Stored items from a collection –
· · · · · · ·

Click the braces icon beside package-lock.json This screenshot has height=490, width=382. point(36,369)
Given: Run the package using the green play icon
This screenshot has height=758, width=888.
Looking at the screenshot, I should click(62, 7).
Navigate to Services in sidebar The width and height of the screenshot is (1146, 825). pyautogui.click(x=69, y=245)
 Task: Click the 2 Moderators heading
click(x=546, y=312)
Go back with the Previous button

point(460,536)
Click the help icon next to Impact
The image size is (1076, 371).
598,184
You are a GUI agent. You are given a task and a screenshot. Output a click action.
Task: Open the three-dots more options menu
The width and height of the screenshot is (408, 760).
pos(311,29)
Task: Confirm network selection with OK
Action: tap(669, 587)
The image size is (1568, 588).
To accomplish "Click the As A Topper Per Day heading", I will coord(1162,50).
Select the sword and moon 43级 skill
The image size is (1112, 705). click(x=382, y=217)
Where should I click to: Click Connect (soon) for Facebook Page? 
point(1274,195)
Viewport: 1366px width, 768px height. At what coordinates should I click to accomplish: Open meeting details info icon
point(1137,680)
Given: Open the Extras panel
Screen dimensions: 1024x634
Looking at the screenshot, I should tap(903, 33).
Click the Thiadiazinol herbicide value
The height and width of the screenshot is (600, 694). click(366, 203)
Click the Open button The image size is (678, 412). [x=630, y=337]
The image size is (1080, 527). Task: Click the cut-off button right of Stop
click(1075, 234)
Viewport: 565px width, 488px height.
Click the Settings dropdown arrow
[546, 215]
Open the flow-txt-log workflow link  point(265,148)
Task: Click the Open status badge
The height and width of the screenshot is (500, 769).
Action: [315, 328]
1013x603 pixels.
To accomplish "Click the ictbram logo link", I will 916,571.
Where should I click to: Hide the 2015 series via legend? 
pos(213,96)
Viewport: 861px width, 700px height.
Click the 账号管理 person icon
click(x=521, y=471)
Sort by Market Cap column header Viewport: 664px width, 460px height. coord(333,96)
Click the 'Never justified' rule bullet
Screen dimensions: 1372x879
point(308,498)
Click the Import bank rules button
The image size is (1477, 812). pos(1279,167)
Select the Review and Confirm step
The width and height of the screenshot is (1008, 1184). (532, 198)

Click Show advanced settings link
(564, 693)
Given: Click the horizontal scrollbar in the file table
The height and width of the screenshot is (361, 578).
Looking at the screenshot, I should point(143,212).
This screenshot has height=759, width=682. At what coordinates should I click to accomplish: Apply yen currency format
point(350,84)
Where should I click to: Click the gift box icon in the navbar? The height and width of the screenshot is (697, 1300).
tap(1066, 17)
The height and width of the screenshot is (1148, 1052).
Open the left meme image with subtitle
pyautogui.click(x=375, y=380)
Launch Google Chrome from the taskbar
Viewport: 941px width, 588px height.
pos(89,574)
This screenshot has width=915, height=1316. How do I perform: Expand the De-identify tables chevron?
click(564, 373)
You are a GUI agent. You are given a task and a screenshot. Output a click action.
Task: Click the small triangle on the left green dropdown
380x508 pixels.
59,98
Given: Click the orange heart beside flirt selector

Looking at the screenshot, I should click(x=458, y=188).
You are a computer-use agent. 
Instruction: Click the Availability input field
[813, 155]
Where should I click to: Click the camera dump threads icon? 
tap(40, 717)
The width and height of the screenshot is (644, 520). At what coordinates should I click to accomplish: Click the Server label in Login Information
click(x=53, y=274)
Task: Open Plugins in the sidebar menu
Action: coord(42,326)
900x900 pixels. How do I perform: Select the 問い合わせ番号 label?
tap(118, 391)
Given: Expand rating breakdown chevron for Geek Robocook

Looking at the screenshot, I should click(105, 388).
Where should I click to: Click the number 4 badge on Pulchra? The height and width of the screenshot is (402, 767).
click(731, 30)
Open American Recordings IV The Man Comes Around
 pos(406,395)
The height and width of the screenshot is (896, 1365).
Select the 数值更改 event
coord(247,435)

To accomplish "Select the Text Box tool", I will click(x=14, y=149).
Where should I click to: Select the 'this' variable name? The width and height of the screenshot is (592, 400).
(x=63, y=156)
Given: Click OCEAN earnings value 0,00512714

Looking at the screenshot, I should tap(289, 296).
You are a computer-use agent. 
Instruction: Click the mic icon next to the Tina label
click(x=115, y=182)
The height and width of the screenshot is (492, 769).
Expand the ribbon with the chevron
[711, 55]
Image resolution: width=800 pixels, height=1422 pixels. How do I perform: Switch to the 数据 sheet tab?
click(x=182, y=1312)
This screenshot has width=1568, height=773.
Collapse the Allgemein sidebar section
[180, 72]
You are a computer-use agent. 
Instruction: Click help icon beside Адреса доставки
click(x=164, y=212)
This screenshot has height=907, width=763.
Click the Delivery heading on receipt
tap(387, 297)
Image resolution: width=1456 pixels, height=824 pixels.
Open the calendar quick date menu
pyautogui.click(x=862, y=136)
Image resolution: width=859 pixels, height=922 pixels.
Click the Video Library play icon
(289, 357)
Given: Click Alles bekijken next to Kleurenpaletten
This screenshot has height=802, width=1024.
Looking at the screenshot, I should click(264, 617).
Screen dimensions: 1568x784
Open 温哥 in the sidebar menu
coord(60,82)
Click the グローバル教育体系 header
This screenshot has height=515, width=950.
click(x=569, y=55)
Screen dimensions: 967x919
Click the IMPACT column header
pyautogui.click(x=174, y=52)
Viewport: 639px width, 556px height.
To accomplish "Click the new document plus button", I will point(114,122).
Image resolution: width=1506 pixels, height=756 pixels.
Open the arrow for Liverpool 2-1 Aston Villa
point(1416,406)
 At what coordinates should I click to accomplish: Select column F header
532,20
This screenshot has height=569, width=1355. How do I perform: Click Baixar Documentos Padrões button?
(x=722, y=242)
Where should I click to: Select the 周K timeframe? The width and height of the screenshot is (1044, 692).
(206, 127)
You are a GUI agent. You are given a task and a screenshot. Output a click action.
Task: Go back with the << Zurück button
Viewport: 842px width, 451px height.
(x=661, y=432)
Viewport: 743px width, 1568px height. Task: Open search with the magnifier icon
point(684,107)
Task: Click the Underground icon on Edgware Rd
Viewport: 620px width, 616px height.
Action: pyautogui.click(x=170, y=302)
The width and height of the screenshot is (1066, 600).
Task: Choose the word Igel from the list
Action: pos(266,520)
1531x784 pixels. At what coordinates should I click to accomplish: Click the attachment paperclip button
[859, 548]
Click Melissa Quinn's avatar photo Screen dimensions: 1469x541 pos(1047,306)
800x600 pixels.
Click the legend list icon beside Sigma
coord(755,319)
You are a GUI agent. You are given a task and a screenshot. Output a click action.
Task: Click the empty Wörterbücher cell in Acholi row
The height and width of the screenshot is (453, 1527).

· · · · · · ·

TASK INSTRUCTIONS –
Find where "800x600 pixels." occurs in the data, and please write out that line through the last line exactly, with nothing else.

ANSWER TO THIS TASK –
800x600 pixels.
Click the legend list icon beside Sigma
coord(755,319)
You are a GUI agent. You are given a task and a screenshot. Output a click action.
Task: Click the empty Wörterbücher cell in Acholi row
The height and width of the screenshot is (453, 1527).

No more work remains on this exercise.